Task details:
Given the records below, would you repeat exactly the lines that begin at the one containing "At what coordinates should I click to accomplish: Open A" and end at the one containing "Given: Select the crosshair cursor tool", inclusive?

Recorded data:
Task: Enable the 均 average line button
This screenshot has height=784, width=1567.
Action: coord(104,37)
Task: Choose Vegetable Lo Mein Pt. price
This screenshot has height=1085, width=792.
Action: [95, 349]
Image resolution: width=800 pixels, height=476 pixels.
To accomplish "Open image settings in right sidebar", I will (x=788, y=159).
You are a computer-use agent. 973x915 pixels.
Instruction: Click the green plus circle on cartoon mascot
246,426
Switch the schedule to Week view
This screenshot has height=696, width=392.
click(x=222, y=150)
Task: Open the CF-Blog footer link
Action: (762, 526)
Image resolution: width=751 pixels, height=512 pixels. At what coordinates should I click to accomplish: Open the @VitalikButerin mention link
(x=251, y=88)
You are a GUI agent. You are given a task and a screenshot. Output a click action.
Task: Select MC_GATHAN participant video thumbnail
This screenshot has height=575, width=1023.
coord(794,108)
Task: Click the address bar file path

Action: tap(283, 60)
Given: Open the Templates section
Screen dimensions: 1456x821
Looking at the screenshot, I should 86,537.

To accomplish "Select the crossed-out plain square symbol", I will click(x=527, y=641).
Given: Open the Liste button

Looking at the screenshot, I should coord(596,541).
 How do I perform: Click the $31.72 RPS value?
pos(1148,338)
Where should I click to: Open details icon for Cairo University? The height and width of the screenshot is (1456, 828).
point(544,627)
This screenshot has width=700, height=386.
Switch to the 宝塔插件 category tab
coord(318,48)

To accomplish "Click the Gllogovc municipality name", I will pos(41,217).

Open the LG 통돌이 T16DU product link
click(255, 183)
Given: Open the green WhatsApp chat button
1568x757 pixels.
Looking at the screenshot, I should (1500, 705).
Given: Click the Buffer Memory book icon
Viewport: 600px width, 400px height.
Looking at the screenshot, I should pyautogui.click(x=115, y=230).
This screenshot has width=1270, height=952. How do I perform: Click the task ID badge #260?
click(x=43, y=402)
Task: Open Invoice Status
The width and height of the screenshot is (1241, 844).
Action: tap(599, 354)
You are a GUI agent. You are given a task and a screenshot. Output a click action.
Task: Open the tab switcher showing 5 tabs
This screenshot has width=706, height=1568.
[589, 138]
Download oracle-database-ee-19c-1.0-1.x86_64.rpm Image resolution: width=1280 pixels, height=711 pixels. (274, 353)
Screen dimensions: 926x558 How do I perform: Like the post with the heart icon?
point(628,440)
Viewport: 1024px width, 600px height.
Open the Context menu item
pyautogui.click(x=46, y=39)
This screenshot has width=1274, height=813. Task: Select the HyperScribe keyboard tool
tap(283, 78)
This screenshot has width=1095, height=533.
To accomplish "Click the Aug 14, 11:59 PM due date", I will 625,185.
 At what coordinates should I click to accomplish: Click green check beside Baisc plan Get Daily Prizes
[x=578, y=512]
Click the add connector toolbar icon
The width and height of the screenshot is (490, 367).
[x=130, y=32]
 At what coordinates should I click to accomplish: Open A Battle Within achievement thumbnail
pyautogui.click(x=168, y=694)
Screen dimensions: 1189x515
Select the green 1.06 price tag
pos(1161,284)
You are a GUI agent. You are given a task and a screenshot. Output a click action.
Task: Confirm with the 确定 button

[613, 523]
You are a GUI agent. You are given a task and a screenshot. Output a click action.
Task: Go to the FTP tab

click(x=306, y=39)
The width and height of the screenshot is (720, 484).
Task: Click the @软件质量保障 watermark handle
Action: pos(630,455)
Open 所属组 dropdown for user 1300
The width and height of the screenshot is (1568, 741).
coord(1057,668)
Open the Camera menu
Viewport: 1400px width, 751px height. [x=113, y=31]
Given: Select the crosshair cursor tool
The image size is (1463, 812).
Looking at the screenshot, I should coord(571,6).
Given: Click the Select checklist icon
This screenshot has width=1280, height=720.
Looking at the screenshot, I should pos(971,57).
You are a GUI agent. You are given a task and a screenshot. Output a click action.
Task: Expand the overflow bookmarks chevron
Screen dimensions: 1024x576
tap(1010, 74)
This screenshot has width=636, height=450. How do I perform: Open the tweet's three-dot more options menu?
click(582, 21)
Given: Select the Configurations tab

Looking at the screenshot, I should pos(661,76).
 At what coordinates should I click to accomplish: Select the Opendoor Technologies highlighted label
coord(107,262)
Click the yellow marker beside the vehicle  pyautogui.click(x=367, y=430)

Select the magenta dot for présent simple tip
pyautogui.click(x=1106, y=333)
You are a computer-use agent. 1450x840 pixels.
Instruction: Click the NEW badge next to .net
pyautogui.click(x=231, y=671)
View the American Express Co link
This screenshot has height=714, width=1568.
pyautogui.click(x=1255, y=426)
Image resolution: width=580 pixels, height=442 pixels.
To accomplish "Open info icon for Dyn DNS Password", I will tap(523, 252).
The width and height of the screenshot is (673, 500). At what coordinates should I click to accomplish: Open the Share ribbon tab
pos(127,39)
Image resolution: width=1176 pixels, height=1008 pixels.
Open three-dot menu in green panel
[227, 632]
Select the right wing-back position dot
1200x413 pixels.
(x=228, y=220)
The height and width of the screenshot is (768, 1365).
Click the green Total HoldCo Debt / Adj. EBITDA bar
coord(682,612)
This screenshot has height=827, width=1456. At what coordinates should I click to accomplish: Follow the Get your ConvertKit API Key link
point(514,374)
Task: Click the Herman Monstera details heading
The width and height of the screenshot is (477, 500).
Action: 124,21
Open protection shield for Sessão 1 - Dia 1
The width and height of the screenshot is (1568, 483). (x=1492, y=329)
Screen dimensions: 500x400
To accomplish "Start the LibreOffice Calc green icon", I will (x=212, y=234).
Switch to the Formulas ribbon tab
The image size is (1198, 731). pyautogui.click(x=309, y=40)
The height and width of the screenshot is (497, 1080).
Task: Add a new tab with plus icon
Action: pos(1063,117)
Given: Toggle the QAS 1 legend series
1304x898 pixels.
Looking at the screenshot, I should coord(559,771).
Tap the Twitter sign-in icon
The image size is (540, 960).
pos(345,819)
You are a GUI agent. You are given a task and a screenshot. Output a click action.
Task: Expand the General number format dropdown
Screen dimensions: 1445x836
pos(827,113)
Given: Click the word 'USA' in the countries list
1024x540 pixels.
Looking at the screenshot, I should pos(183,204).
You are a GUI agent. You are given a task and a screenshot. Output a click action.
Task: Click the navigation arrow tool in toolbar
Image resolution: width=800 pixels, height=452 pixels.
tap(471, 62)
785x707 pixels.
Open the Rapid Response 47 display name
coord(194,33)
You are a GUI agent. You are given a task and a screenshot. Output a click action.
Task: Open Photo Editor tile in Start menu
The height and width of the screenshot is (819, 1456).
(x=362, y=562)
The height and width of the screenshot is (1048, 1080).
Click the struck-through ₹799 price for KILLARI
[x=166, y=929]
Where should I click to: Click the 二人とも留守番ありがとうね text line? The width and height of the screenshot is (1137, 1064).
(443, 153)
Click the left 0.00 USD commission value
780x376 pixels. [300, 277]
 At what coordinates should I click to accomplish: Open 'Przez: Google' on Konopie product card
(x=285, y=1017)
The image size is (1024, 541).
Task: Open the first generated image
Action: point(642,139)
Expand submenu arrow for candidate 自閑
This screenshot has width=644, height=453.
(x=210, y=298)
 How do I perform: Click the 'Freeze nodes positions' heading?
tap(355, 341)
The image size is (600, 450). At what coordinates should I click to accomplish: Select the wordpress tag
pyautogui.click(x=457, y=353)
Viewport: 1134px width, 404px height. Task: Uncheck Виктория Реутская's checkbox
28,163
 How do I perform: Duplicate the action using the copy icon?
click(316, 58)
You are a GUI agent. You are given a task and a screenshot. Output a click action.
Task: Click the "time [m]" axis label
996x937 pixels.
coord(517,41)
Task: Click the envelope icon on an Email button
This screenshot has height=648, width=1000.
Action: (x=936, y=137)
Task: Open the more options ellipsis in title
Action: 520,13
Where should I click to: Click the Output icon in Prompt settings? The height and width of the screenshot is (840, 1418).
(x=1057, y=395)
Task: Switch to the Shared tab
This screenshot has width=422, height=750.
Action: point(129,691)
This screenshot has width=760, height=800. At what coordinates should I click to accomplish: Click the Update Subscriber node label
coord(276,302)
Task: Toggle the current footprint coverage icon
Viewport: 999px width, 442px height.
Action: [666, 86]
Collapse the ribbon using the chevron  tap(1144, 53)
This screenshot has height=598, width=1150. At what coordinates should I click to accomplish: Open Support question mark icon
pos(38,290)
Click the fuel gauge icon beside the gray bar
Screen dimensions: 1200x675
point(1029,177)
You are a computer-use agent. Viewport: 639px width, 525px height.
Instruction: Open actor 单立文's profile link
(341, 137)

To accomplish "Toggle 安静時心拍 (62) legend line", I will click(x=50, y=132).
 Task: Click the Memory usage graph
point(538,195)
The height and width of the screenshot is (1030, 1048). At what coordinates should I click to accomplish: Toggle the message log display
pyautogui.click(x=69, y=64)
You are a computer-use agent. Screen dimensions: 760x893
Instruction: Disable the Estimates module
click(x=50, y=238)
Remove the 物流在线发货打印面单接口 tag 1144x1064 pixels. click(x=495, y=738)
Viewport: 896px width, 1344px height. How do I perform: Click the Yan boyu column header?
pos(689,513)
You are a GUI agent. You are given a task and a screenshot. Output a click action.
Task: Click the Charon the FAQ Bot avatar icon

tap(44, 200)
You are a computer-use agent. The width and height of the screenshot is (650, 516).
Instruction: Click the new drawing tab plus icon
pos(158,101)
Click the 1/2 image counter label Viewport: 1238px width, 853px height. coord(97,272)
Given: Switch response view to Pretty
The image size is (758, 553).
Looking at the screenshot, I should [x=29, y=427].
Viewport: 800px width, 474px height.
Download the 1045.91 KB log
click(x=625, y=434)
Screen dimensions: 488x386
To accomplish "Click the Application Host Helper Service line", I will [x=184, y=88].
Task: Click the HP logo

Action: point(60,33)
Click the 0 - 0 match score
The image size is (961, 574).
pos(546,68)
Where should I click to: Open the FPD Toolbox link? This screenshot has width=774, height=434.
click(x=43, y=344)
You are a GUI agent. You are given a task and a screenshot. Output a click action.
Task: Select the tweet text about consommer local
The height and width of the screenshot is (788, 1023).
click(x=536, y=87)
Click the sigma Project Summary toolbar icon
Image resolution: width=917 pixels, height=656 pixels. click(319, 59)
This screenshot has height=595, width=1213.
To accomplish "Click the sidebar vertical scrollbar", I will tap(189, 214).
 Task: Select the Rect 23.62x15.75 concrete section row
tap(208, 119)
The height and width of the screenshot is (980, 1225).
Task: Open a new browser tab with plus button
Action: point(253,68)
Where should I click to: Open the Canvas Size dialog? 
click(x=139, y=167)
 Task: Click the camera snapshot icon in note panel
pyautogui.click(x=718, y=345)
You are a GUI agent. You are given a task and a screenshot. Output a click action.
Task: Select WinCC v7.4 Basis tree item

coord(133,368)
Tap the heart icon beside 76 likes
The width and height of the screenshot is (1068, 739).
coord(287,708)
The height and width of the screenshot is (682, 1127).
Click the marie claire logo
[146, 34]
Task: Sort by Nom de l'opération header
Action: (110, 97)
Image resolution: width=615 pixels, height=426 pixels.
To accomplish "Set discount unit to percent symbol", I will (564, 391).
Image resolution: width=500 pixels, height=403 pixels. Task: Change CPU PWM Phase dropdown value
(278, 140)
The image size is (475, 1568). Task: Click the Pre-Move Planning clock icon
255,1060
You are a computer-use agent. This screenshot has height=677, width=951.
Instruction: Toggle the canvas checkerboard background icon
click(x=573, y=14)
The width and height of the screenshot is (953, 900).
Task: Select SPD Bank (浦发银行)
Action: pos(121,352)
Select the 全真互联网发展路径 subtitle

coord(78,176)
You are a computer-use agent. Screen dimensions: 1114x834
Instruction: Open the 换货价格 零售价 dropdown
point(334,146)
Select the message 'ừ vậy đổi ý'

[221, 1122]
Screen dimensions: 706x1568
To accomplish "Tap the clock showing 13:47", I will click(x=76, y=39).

Result:
 At what coordinates should I click to accomplish: Open A Battle Within achievement thumbnail
pyautogui.click(x=168, y=694)
Screen dimensions: 1189x515
Select the green 1.06 price tag
pos(1161,284)
You are a GUI agent. You are given a task and a screenshot. Output a click action.
Task: Confirm with the 确定 button

[613, 523]
You are a GUI agent. You are given a task and a screenshot. Output a click action.
Task: Go to the FTP tab

click(x=306, y=39)
The width and height of the screenshot is (720, 484).
Task: Click the @软件质量保障 watermark handle
Action: pos(630,455)
Open 所属组 dropdown for user 1300
The width and height of the screenshot is (1568, 741).
coord(1057,668)
Open the Camera menu
Viewport: 1400px width, 751px height. [x=113, y=31]
Given: Select the crosshair cursor tool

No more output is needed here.